После перемещения ЦК в город стало понятно, что без денег не обойтись. Начали выдавать какие-то деньги управляющим, которые занимались организацией питания и быта начальников. Что-то покупалось на рынке, пока не появились спецраспределители, в которых было все, и очень дешево. Но система снабжения оказалась черной дырой, в которую уходили бесследно огромные денежные средства. Было принято решение упорядочить расходы и перейти на систему зарплаты.
Ли Лисань, занимавший пост министра труда, со своей командой разработал восьмиразрядную систему зарплаты для рабочих по образцу советской. Для номенклатурных работников Орготдел ЦК установил 22 разряда (ранга). Высшая категория начиналась с десятого ранга. Мао Цзэдун, которому присвоили первый ранг, велел уравнять первый, второй и третий ранги. Таким образом, Ли Лисань стал получать по высшему уровню, ведь ему был присвоен третий ранг. (В Харбине у него был ранг генерала, а в Пекине – министра.) Интересно отметить, что при установлении ранга в учет принималась не только или не столько занимаемая должность, но и партийный стаж, и позиции, занимаемые прежде. Так как Ли Лисань находился в партийных рядах с 1921 года (в раннем издании Малой советской энциклопедии его назвали одним из основателей Коммунистической партии Китая), то, невзирая на клеймо «уклониста» в биографии, он был причислен к высшей партийной иерархии. Ранг у него был выше даже, чем у тогдашнего министра иностранных дел маршала Чэнь И, который стал членом партии на три года позже, в 1924 году.

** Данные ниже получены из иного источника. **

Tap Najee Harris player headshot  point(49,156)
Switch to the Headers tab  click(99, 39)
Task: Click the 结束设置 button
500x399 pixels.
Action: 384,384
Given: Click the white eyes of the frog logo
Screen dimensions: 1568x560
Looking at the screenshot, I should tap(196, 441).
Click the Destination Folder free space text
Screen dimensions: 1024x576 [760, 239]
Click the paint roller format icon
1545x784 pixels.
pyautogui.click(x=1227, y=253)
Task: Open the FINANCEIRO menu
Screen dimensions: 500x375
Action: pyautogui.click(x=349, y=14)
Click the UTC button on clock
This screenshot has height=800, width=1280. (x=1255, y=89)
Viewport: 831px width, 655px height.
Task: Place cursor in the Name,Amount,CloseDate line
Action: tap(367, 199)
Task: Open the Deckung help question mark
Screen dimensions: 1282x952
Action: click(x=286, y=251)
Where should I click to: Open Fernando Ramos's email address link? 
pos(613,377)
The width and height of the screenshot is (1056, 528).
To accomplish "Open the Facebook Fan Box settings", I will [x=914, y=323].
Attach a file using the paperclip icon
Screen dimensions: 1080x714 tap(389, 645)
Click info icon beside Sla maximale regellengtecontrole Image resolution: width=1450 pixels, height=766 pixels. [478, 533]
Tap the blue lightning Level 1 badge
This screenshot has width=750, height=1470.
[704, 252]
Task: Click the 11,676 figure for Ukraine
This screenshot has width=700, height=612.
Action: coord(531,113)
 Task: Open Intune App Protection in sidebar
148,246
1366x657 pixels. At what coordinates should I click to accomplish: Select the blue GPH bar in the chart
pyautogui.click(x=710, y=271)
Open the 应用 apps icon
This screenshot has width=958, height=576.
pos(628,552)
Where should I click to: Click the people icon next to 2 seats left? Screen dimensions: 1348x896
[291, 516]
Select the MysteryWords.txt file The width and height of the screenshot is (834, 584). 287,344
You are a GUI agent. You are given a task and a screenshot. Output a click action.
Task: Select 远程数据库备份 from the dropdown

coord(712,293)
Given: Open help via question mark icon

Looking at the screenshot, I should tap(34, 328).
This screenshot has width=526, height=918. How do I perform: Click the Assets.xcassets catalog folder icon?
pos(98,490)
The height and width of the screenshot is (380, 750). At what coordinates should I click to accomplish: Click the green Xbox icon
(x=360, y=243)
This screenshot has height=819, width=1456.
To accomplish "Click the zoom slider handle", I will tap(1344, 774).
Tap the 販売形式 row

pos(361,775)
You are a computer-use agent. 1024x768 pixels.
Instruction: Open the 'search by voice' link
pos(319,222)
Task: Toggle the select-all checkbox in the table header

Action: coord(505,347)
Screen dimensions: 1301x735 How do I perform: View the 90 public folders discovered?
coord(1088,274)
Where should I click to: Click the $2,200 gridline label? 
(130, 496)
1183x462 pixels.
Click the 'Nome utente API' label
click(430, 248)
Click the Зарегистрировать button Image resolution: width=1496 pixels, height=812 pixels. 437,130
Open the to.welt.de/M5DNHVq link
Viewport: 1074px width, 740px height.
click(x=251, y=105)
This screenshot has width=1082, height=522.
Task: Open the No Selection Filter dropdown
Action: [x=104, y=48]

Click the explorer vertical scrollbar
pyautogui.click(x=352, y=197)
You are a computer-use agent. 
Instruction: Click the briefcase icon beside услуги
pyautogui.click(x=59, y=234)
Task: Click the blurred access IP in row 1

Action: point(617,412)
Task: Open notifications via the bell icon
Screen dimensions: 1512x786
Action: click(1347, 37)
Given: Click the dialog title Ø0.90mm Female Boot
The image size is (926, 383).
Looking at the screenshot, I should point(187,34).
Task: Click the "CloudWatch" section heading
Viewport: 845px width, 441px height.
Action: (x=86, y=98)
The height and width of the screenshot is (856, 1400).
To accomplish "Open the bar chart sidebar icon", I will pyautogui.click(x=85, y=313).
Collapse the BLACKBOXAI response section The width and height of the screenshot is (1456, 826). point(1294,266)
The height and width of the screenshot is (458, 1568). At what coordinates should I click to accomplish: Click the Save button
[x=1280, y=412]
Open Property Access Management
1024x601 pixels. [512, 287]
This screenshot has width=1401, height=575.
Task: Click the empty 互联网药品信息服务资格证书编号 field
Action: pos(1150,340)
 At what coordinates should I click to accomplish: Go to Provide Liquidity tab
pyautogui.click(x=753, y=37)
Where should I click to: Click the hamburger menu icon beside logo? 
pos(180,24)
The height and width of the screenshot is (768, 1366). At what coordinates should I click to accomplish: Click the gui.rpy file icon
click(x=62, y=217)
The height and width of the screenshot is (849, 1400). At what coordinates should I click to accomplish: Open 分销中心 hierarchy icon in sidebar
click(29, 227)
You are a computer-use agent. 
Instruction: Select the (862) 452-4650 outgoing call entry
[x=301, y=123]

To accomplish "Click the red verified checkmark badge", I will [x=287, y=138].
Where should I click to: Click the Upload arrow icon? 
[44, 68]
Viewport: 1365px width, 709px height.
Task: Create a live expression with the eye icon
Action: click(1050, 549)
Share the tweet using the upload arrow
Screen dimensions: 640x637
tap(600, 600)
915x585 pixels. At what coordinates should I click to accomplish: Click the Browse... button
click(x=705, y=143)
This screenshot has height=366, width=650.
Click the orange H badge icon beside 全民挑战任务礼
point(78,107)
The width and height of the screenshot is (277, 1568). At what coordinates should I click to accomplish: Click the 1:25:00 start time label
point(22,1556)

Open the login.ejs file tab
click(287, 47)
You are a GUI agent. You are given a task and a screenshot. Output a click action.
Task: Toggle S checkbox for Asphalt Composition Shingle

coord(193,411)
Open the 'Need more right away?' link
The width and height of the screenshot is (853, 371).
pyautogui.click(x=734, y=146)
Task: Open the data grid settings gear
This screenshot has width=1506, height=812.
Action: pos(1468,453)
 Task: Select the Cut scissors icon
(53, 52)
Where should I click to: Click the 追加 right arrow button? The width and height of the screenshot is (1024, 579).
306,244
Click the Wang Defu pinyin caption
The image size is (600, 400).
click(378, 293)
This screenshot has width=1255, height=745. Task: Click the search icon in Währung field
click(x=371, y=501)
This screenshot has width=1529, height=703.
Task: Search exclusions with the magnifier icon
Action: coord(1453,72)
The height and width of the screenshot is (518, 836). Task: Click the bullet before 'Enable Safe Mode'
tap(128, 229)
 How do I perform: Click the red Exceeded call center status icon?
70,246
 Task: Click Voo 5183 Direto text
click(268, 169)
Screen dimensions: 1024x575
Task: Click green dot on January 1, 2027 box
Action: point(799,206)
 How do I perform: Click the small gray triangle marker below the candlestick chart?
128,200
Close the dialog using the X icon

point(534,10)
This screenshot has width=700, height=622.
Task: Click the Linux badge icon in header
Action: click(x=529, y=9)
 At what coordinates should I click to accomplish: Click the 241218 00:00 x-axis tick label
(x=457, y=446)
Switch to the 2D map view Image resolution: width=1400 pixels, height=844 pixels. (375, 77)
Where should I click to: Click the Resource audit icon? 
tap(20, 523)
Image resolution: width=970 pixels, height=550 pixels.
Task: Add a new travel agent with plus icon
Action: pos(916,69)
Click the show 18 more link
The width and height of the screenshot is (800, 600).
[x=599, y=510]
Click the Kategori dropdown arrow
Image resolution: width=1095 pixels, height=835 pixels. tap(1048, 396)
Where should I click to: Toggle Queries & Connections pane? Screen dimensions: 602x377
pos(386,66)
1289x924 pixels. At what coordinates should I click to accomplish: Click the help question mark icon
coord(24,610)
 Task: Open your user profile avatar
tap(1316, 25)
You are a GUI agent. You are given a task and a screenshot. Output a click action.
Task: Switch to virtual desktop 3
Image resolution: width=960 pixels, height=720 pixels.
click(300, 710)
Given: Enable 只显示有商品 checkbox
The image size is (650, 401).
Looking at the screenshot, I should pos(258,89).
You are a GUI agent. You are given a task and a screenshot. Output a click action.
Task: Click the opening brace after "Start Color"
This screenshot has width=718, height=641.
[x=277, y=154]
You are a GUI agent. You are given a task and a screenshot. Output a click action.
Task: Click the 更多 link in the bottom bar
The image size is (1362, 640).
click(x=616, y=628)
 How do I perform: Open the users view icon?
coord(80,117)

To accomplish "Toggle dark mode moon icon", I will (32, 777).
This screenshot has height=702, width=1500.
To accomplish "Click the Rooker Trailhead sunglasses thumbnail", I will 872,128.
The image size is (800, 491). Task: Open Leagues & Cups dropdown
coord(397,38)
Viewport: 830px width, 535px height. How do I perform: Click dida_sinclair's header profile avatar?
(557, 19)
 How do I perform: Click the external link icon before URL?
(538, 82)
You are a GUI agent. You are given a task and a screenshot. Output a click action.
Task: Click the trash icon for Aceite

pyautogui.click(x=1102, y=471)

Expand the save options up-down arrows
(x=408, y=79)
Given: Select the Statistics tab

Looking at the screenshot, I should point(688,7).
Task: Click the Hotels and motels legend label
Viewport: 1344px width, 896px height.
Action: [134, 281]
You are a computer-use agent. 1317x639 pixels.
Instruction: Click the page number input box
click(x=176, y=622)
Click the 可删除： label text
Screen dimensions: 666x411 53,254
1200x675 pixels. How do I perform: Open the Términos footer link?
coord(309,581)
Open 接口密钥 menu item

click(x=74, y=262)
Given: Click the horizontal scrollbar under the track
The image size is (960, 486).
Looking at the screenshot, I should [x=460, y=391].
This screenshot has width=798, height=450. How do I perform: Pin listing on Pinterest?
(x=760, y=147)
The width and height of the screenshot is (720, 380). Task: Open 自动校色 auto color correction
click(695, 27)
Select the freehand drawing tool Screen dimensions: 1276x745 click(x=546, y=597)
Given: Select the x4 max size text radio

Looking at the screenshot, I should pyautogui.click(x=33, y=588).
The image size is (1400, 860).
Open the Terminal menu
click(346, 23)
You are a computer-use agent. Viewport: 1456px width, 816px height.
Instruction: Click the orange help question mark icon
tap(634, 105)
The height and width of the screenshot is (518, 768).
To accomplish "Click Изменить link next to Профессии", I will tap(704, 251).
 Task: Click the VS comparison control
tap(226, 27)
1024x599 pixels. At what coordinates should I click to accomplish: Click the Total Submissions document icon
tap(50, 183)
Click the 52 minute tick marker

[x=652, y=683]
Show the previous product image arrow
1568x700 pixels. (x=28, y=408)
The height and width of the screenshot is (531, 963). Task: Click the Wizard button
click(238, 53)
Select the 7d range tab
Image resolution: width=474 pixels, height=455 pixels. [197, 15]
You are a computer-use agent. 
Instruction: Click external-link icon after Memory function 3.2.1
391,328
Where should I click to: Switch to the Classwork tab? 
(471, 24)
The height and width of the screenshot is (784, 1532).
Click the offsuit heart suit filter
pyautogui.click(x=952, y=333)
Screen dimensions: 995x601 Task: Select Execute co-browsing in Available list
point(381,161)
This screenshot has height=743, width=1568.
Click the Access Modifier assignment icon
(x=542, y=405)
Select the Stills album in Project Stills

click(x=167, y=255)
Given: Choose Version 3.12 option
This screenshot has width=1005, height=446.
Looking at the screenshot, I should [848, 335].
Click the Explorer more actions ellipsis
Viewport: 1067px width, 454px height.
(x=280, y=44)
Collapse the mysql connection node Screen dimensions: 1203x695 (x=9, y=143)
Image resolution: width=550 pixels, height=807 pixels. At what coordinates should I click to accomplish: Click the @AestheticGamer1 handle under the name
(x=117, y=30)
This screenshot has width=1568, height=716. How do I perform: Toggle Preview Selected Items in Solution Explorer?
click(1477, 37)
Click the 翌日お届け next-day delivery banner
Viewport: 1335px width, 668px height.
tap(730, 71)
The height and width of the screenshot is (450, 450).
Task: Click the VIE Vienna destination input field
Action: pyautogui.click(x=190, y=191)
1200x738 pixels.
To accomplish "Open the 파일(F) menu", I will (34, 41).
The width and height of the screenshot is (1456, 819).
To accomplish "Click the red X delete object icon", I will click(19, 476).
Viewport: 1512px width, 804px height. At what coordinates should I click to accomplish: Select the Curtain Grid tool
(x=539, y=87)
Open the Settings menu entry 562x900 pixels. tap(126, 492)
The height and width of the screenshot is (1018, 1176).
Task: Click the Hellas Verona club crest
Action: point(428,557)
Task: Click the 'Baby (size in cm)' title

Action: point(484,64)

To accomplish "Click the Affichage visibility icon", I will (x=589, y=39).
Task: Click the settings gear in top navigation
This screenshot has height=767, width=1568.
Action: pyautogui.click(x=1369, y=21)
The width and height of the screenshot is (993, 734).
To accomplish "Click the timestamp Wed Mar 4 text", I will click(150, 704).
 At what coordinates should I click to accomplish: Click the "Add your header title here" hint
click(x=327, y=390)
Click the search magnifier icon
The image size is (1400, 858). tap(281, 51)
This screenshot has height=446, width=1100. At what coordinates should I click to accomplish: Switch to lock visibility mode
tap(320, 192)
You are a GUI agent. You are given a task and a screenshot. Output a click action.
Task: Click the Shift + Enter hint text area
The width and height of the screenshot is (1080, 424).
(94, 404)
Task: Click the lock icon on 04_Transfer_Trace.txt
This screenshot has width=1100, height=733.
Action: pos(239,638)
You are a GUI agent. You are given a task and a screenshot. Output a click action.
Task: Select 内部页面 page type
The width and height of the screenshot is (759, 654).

Оклады, установленные в начале 50-х годов, продержались на этом уровне до самой «культурной революции». Единственные изменения в денежном исчислении произошли в связи с реформой 1955 года, когда страна покончила с ужасающей инфляцией, длившейся со времен гражданской войны, и перешла на новые дензнаки. 10 тысяч юаней превратились в 1 юань. Мао Цзэдуну хотели установить зарплату 500 юаней в месяц, но он велел снизить на 50 юаней, и, соответственно, всем другим рангам тоже снизили на такую же сумму – до 450 юаней.
В отличие от других партийных жен, которые тоже получали по рангам, я проходила по иному разряду. Партстажа у меня не было, и гражданство я сохраняла советское, так что, начиная с Харбина, сидела на зарплате, в счет которой одевала себя и девочек, платила деньги нашей русской няне. Другими хозяйственными средствами я не распоряжалась, этим занимался управляющий, и я в его дела не лезла.
В середине 50-х годов штат обслуги стал уменьшаться. Расформировали отделение охранников – их осталось всего двоетрое, а потом и вообще один человек. Упразднили должность управляющего, и денежными делами стала заведовать я. К этому времени начали взимать плату за дом, за коммунальные услуги и даже за использование казенной мебели, которая считалась арендуемой. Суммы были для нас небольшими: так, за комфортабельный особняк с нас брали 50 юаней в месяц. Но, с другой стороны, в то время на 25 юаней кормилась целый месяц рабочая семья.
Моя зарплата, не в пример Ли Лисаню, подрастала. Особенно когда меня по совместительству взяли консультантом в издательство «Народная литература», я в общей сумме стала получать почти столько же, сколько муж, и втайне этим гордилась. Денег нам, конечно, на все хватало, но практически ничего не оставалось. Промтовары в то время стоили дорого. Кроме того, мы любили приглашать гостей, собирать друзей, родственников. Нередко за стол садилось по двенадцать человек и больше. Ну и, конечно, у меня, как у всякой русской женщины, проявлялась неискоренимая потребность создавать уют, прикупать для дома какие-то вещи. Хотелось компенсировать упущенное за долгие годы безденежья и вещевого дефицита. Когда в конце месяца не хватало денег, я занимала «до получки» у нашей китайской домработницы или шофера Лао Гао, который был очень бережлив и свою небольшую зарплату зазря не тратил. Наша обслуга чуть ли не в лицо смеялась, что вот, мол, у начальницы такие деньги, а ничего не остается.
Неумение экономить, в китайском понимании, огромный недостаток для человека.
Когда мы только что приехали в Пекин, устройство, украшение дома на какое-то время стало для меня одним из важнейших дел. Недалеко от на с, рядом со старым Посольским кварталом, располагался огромный пустырь, на котором разместилась барахолка. Целые ряды ветхих палаток и развалов, где торговцы с утра раскладывали свой товар. Я очень любила бродить там, разглядывать фарфоровые вазы, наваленные грудами тарелки и чашки, непонятных старинных божков и прочий антиквариат. Все тогда было подлинное, о новоделе никто и не слыхивал. Но, к сожалению, я в китайском антиквариате не разбиралась и по большей части прикупала что-нибудь из посуды.